Non si vogliono approfondire le cause dello scontro, non si vuole prendere una parte: «hanno iniziato loro» dice uno dei guerriglieri che lotta per l'indipendenza della regione mentre «una città piena di risorse naturali» sembra invece adombrare motivazioni economiche al conflitto ed altri accenni possono far immaginare a moventi religiosi. Non importa: le luci dell'autobus illuminano solo la devastazione dello scontro tra due fazioni che sembrano assetate solo di violenza, mentre la natura rigogliosa serve solo a nascondere il prossimo pericolo.
Lo spettatore è volutamente lasciato alla deriva tanto quanto i protagonisti sulle vicende, senza informazioni ulteriori che possano dargli qualche forma di speranza o la coscienza d'un prossimo attacco.

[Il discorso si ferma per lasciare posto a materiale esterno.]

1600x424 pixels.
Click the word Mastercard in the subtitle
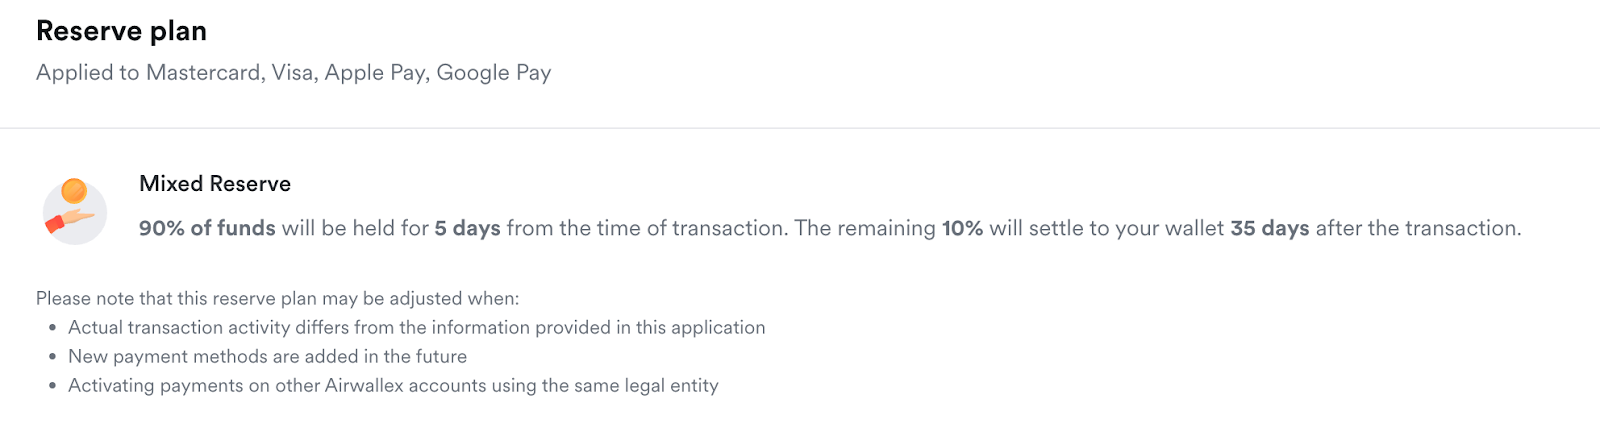click(x=204, y=73)
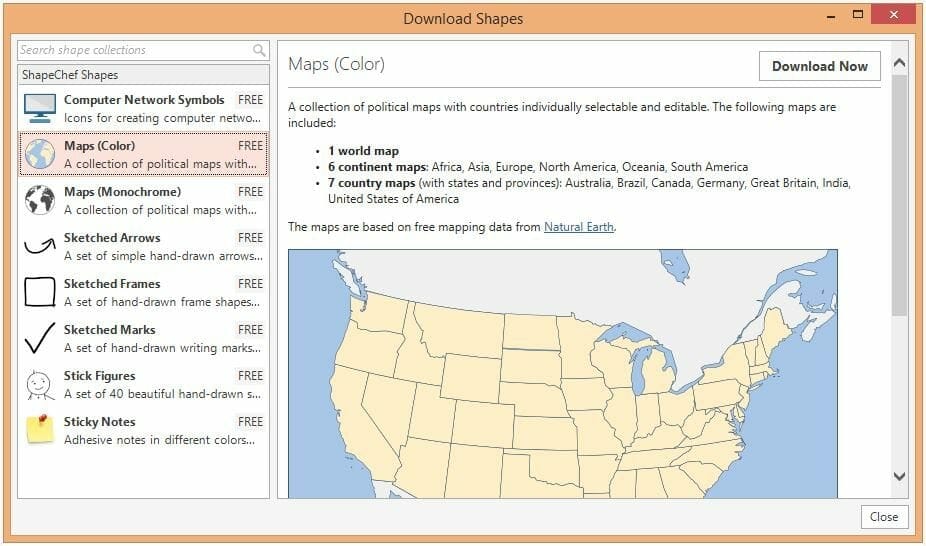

I passeggeri dell'autobus rappresentano spaccati di vita e la buona interpretazione degli attori permette a tutti loro di svelare le loro storie e le loro ferite naturalmente, senza rivelazioni forzate ma mantenendo invece la tensione tra lo svelamento delle stesse ed il contesto: per quanto queste siano importanti, infatti, hanno un'importanza relativa, se non nulla davanti alla violenza generalizzata, diventando preziose nel loro essere ormai vane, nel loro scontrarsi davanti alla devastazione ed alla morte che le circonda. L'ambientazione notturna permette tanto di percepire la fragilità del piccolo autobus con le sue lucine multicolori sul parabrezza posteriore quanto di dare risalto ai visi dei guerriglieri attorno ai focolari o alle luci delle torce dei governativi.
«C'è qualcosa di molto più importante della sovranità: la sicurezza» dice un combattente prima di morire e la sua affermazione fa il paio con quella dell'aiuto conducente, che non sa nemmeno chi incolpare di tanta distruzione, senza principio e senza ragione. Nelle sue oltre due ore questo lungometraggio riesce, con rara sapienza, a mostrare il dolore che provoca lo scoppio d'un conflitto nei confronti della popolazione civile, le cui vite diventano merce di scambio e pedine sacrificabili di un gioco che ha perso senso.